The railways enabled the more prosperous sectors and then increasingly also others to visit distant destinations within the country and later also abroad. The first organised special excursion train departed for England in 1841. This pattern was soon followed by other countries. Travel companies were set up to organise mass travel, at first on the national level and later within international frames. This favoured a number of spas, seaside and mountain resorts, and often also towns where travellers broke their journey for a few hours or a day, took accommodation and visited the sights and museums.

Special pilgrim trains

As the railways grew into a European network, people also reached distant shrines. Long-distance pilgrimages were revived and grew to a mass scale. This contributed to the popularity of a few shrines, such as Lourdes. But special trains were organised for pilgrimages within individual countries too.

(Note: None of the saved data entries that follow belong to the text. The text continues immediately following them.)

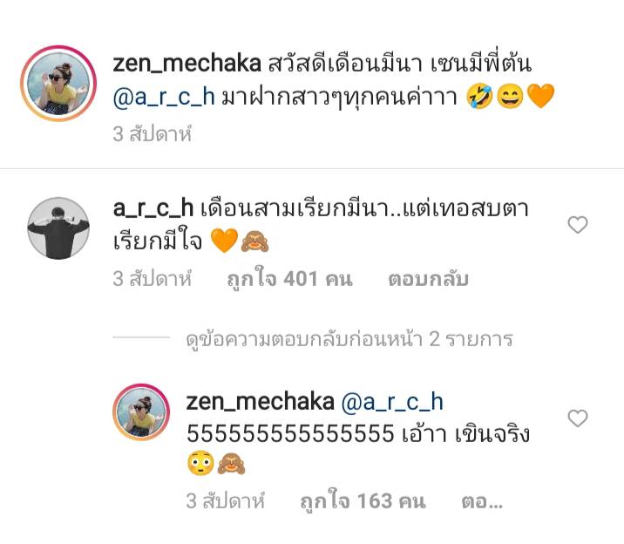624x544 pixels.
Task: Like the a_r_c_h comment with heart icon
Action: click(x=578, y=225)
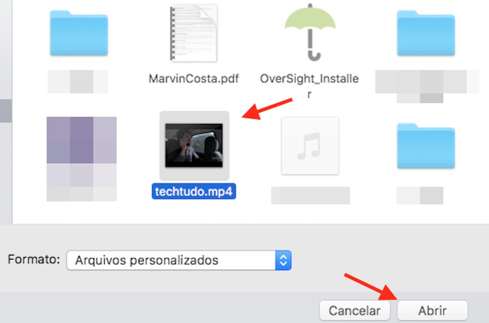The height and width of the screenshot is (323, 489).
Task: Open the MarvinCosta.pdf document icon
Action: pos(194,32)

Ethnological and anthropological research has paid little attention to this form of mass pilgrimages that is still alive and now has traditional forms in many countries of Europe. These include the pilgrimage train for the sick from Belgium to Lourdes in France, and in the past decade a pilgrim train for Hungarian Catholics from Budapest to Częstochowa. The papers presented will analyse the past and present organisation and course of such trips, their influence on the shrines, as well as the spread of devotional forms, votive objects, songs and religious souvenirs, within the country and internationally.

We would like to learn about the excursion and pilgrim trains as special places as well as about the circumstances that create these special places and spaces. Therefore we look forward to receiving papers on both themes (special trains for secular and religious purposes) seen from the angle of how they shaped the various spaces and localities of travel, its social environment and frames. We would like to know more about their organisers, how they were organised, the course of the journey, and the influence they had on the railways and the destinations. Newspaper articles and books of recollections have been published on the journeys, as well as guidebooks providing information for travellers. The souvenir industry flourished, as did the use of postcards from the end of the 19th century.

The train became a special place on which the travellers, excursionists and pilgrims spent whole days, but we know little about how they passed the time.

These trips also raised special requirements for the trains. They had to be made fit for people to spend several days on them.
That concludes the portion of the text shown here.